Simplified example of the error a customer ran into:

select distinct unnest(array_agg(x)) from (values (1), (1), (2)) x;
Error: aggregate functions are not allowed in table function arguments (function pg_catalog.array_agg)

This appears to be a somewhat common technique to deduplicate an array in Postgres.

ggevay commented 1 month ago

So, this query starts from individual values as an input, makes an array, blows up the array, and then does a distinct. It seems to me that the unnest(array_agg(x)) is a no-op here.

Does the user start from arrays? If yes, then maybe the nesting is in the other direction, i.e., array_agg(unnest(...))? (But unfortunately, we don't support this nesting direction either at the moment, I think.)

maddyblue commented 1 month ago

It's a no-op here yes. I'm gonna guess that that example has some actual logic that got simplified away for a minimum repro.

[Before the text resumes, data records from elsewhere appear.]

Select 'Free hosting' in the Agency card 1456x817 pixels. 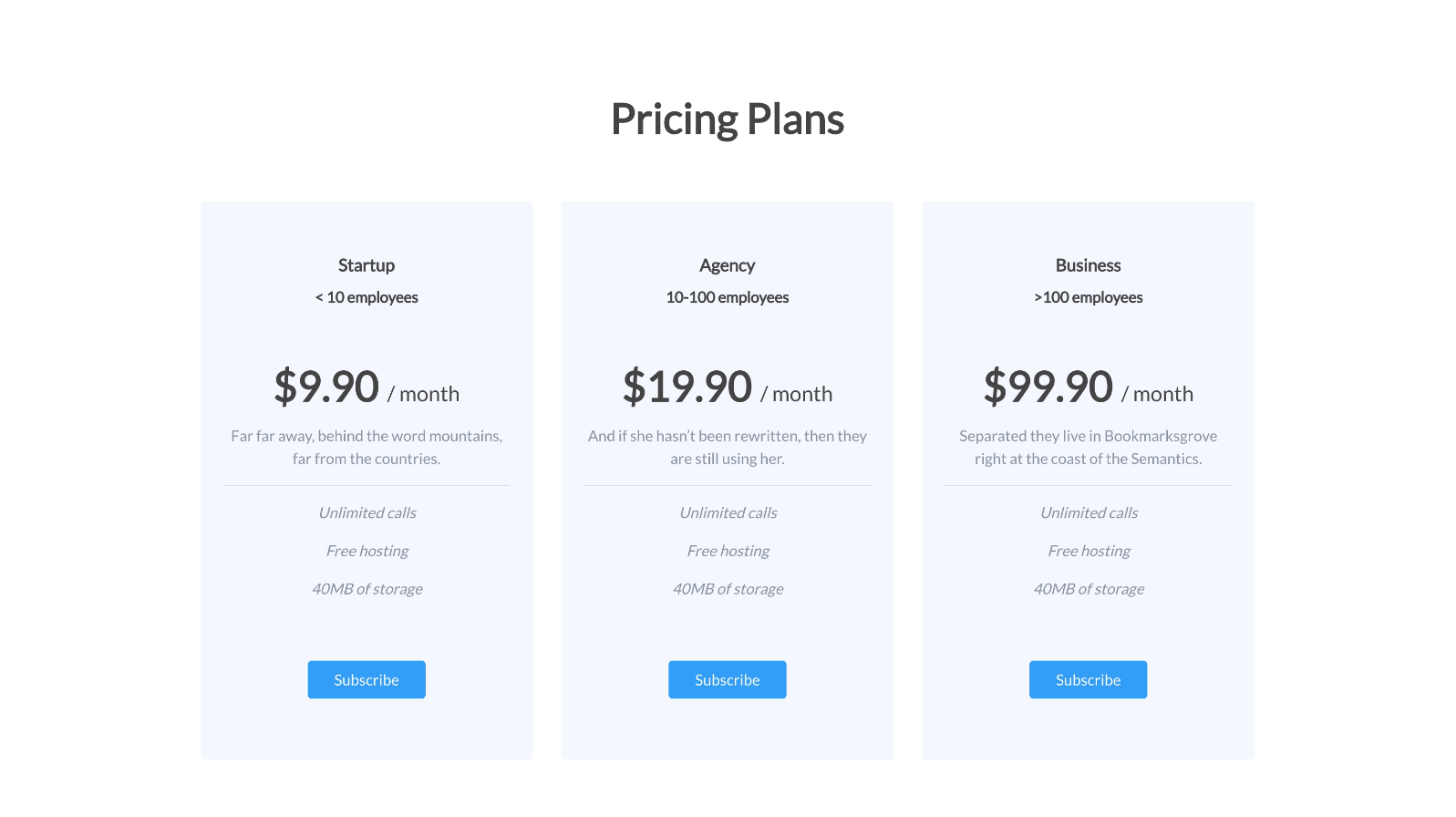727,551
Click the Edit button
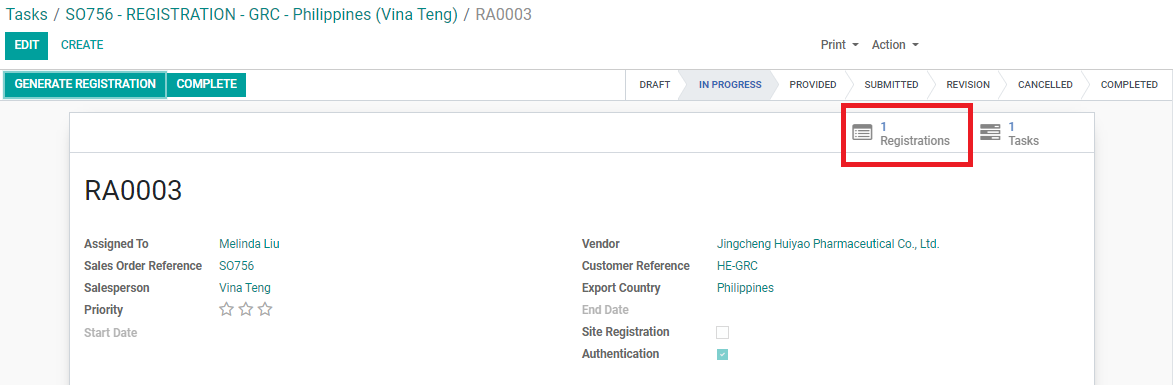Viewport: 1173px width, 385px height. tap(26, 46)
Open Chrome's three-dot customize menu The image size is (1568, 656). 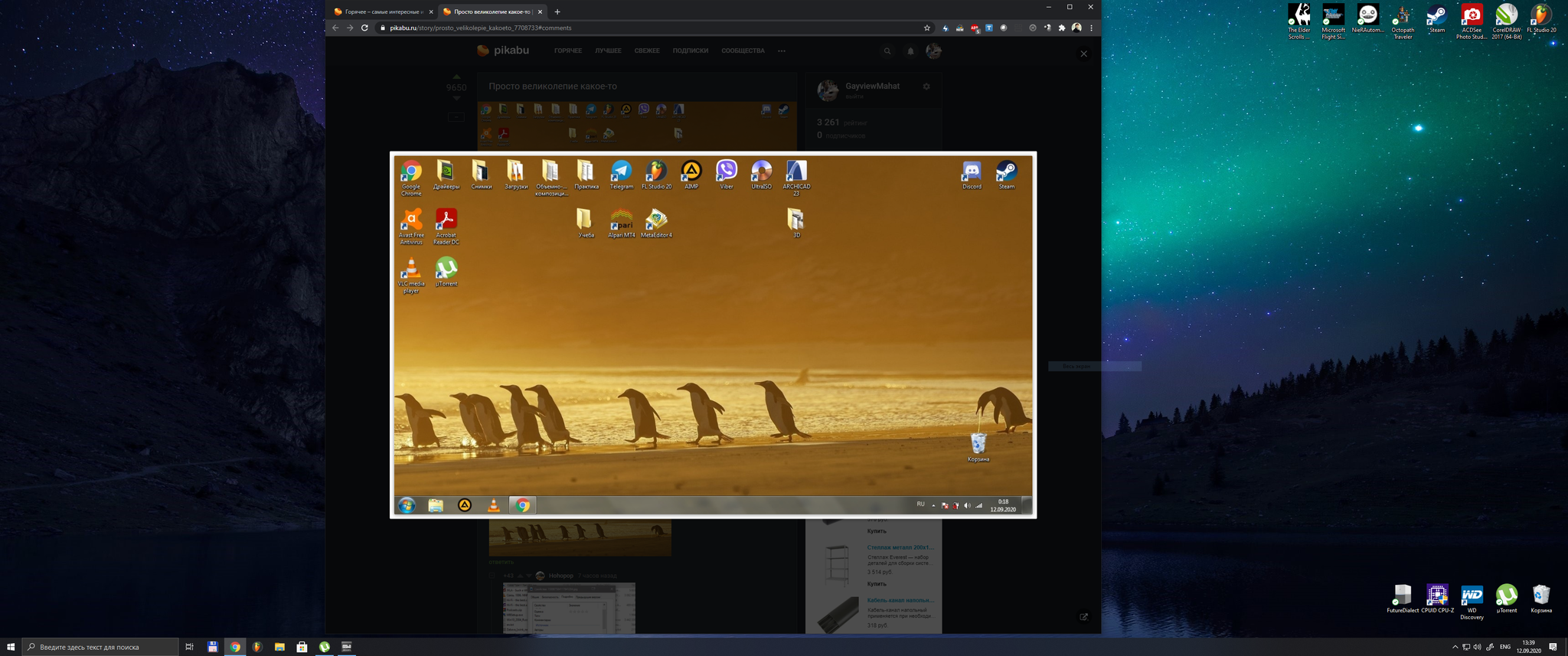point(1091,28)
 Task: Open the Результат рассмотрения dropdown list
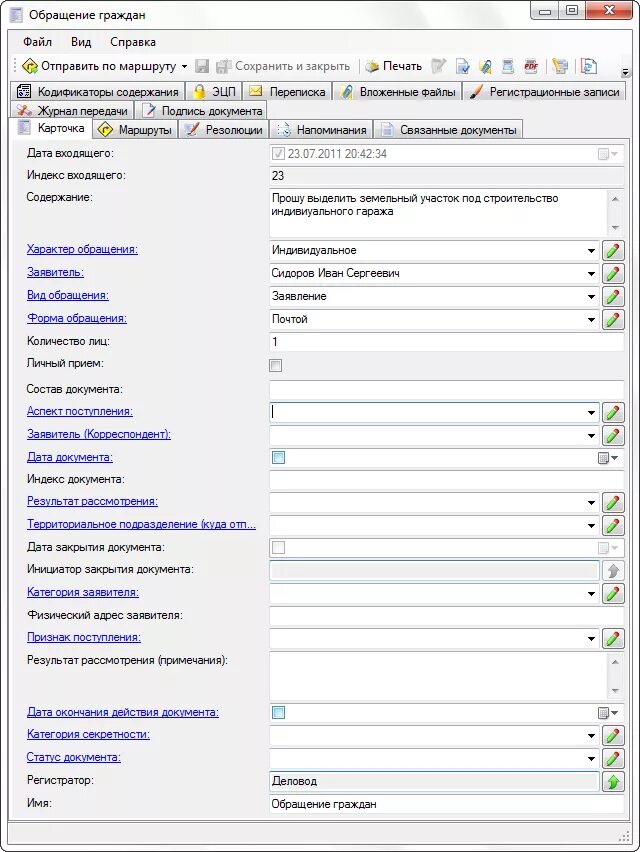click(592, 503)
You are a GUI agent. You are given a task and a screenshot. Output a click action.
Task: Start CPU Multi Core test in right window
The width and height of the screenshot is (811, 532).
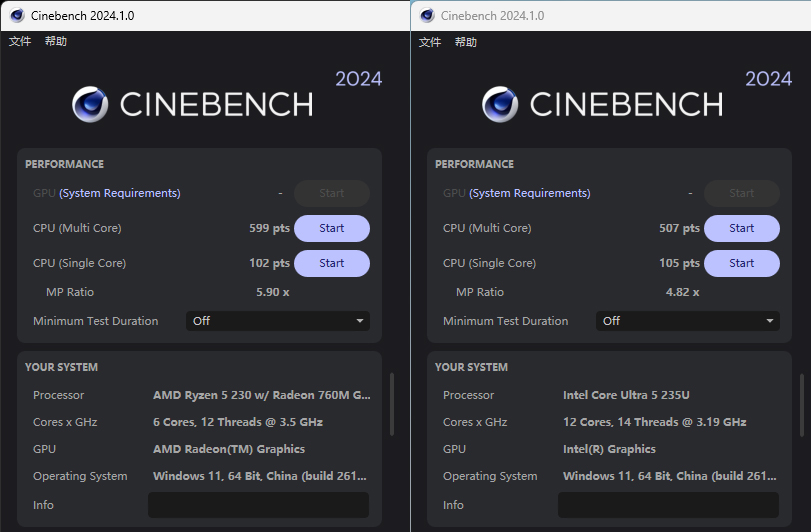point(741,228)
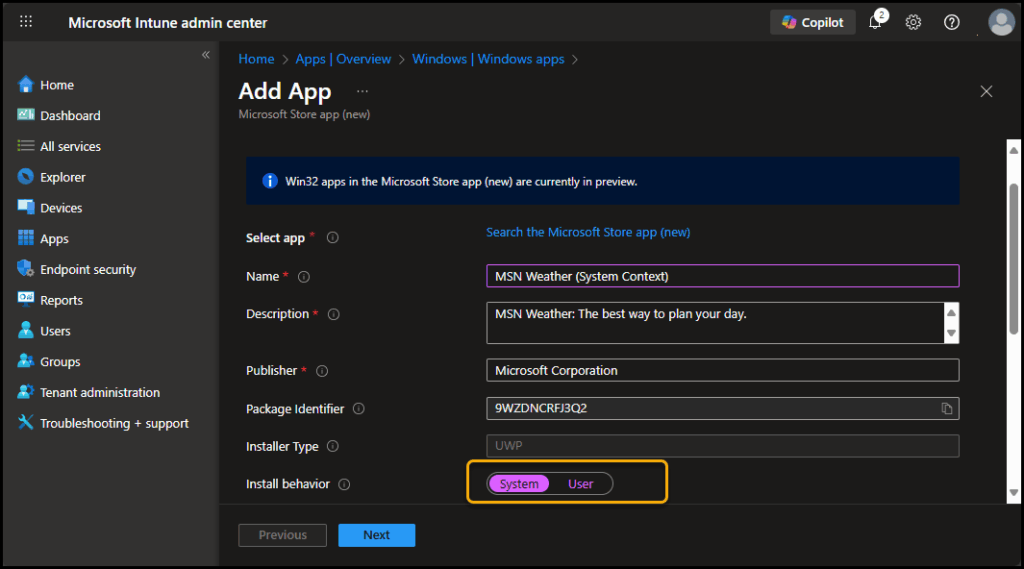The height and width of the screenshot is (569, 1024).
Task: Collapse the left navigation sidebar
Action: [x=206, y=55]
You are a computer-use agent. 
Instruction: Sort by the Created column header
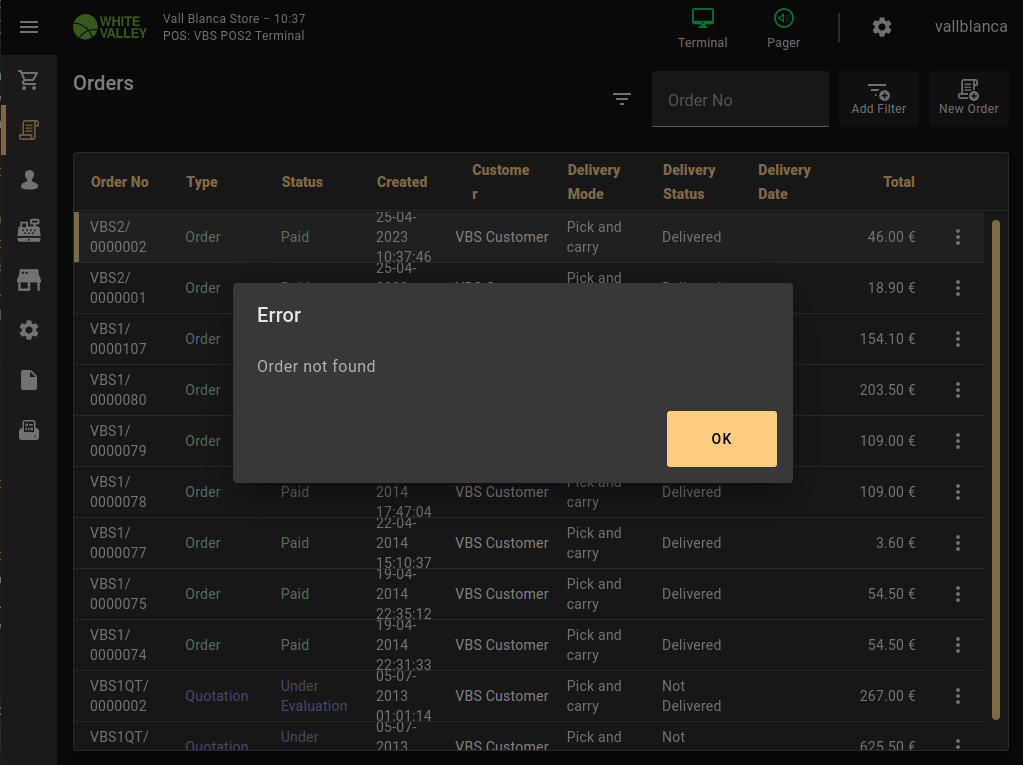click(402, 182)
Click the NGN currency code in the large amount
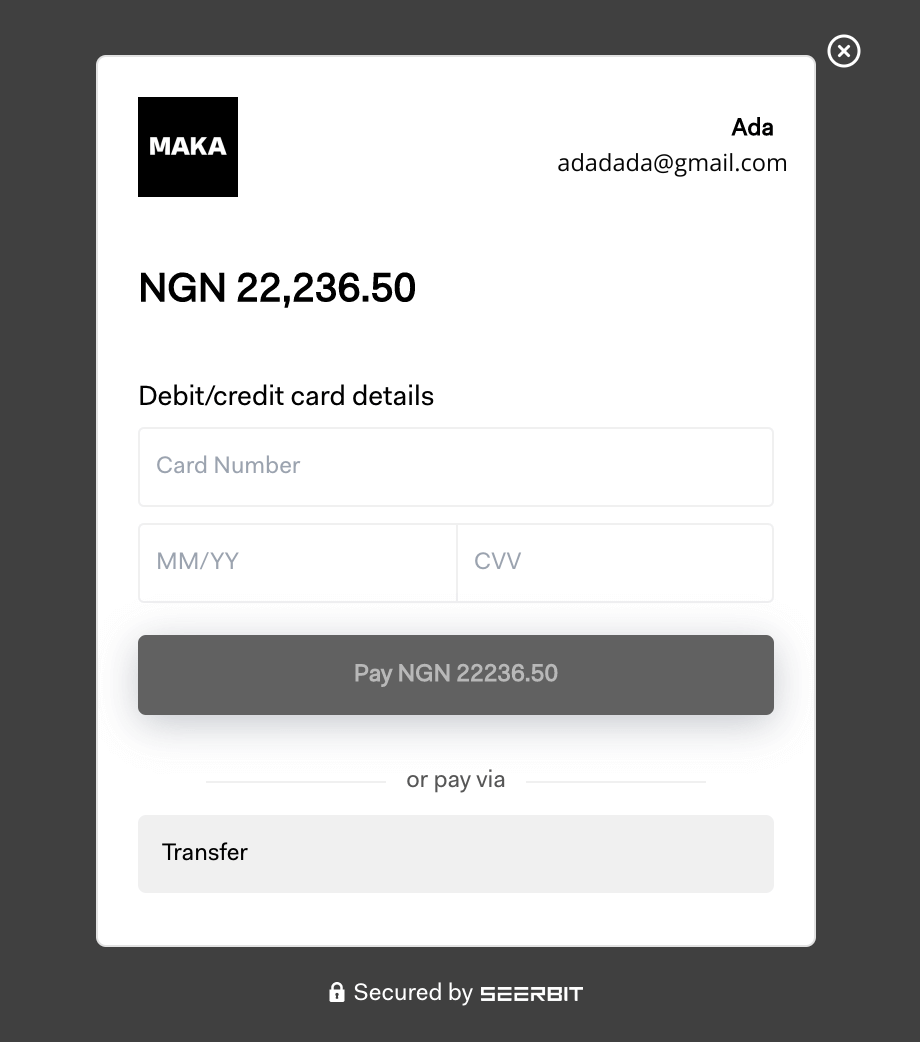 (182, 288)
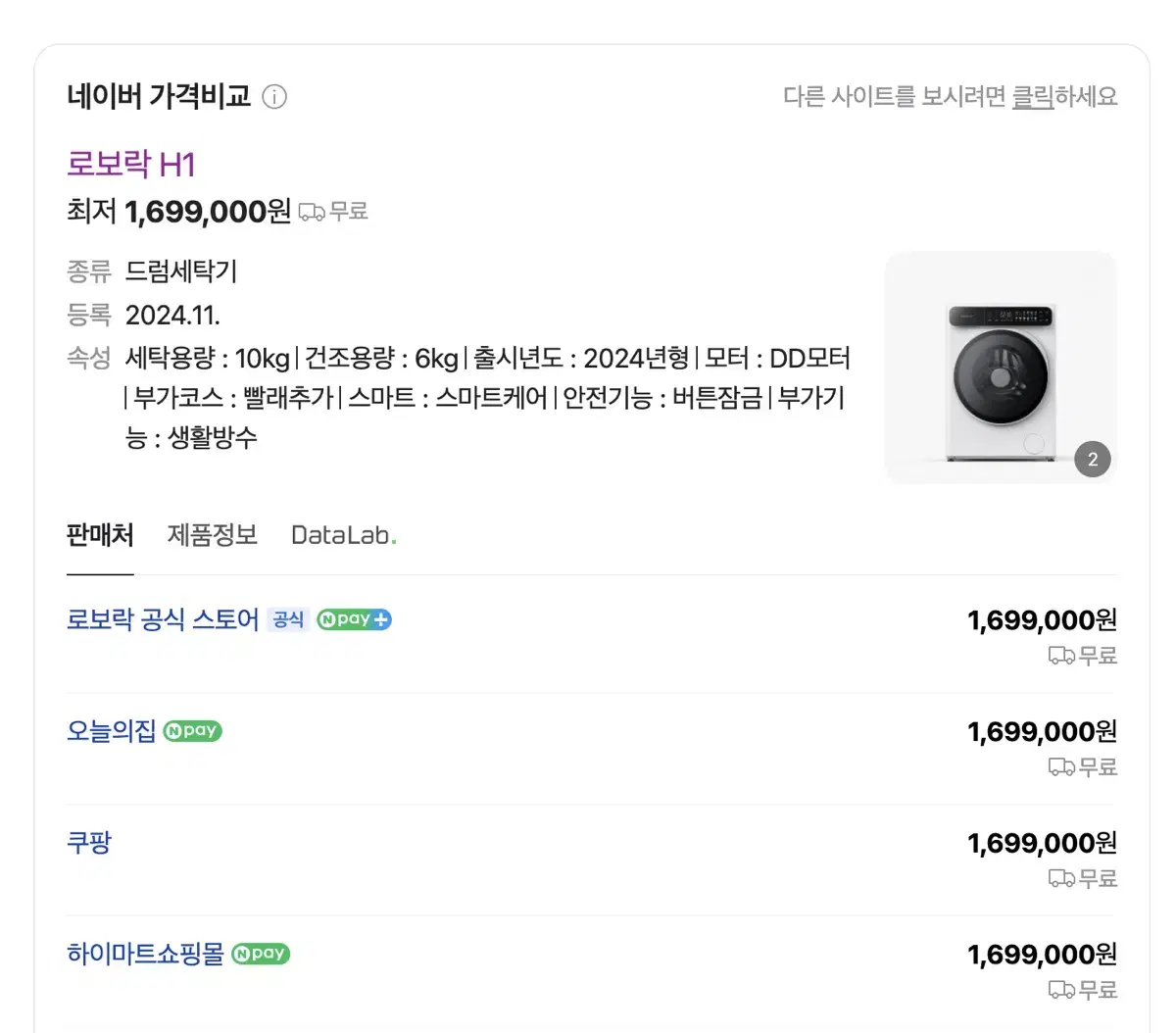1176x1033 pixels.
Task: Open the 오늘의집 seller link
Action: point(112,731)

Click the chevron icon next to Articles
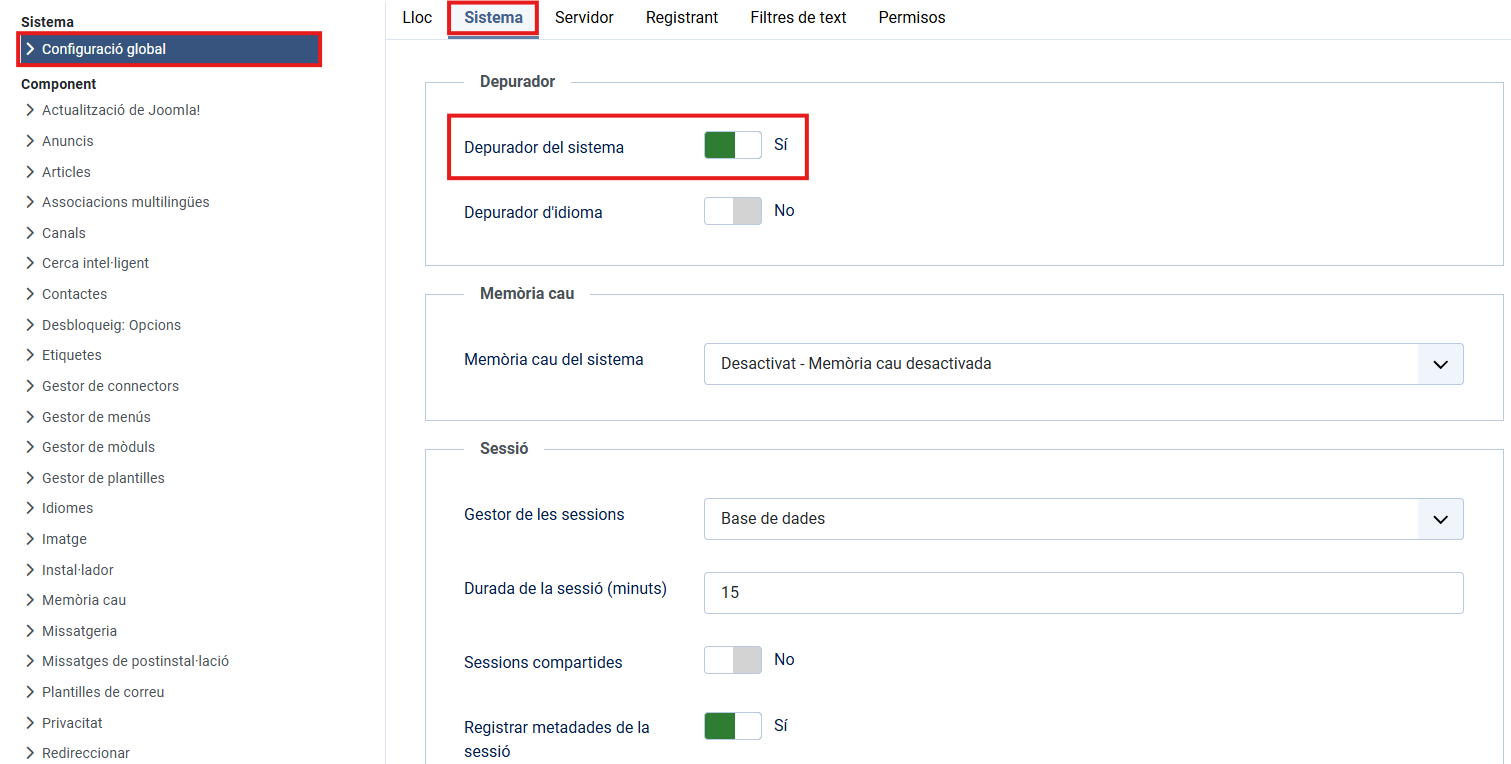point(30,172)
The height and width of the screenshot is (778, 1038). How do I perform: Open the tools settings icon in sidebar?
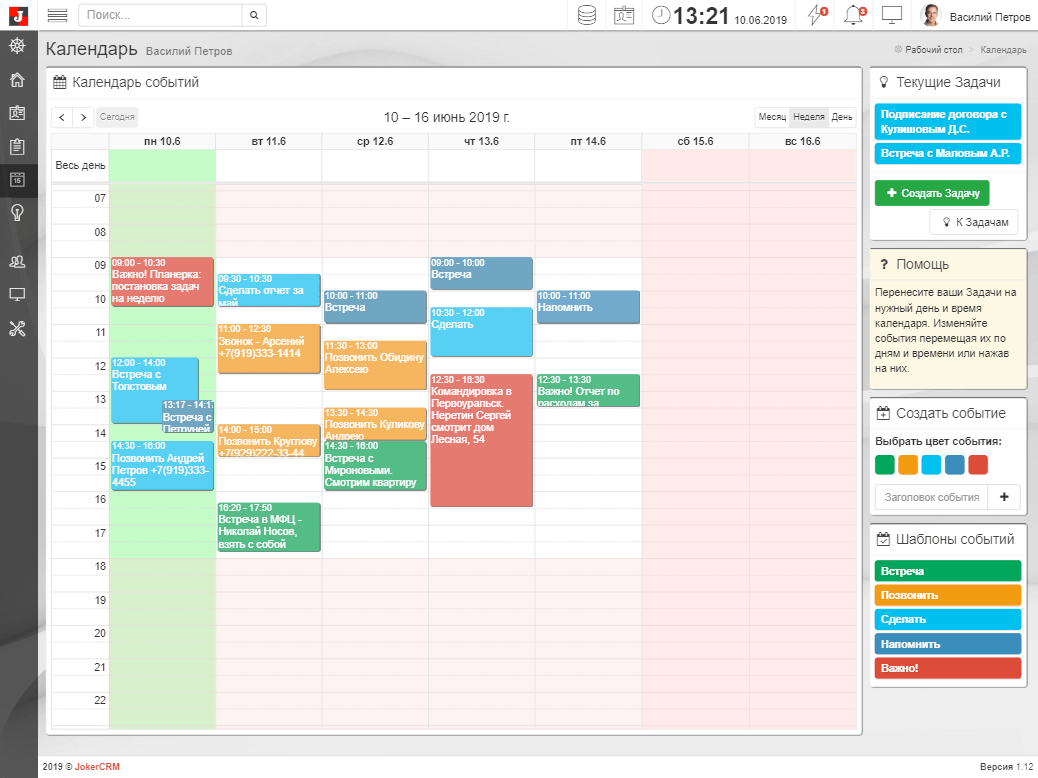point(17,328)
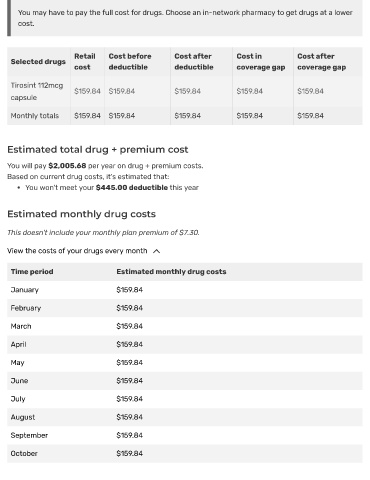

chuck-alt-delete commented 1 month ago

There are some nuances lost from the customer’s use case for sure. Their example uses the context from the outer query akin to a lateral join. I think when we see this pattern it almost always means there is a more efficient rewrite, probably involving computing aggregates in a separate view/CTE and then joining back in.

We ended up finding a better rewrite for this particular application that involved using a MAX to determine what label should be applied to a group of records (see slack)

I’d say this customer is unblocked on this particular usage, and I’m not sure if there is any optimization lesson to be learned here. It’s probably good for now that this returns an error because it seems likely we should always be doing something other than unnesting an array_agg.

ggevay commented 1 week ago

The first problem from the issue description ("a query has both a table function and an aggregate") occurred at a user today: https://materializeinc.slack.com/archives/C04SN4BEQ0N/p1724053612520059?thread_ts=1723657127.783599&cid=C04SN4BEQ0N

We could at least make the error msg nicer.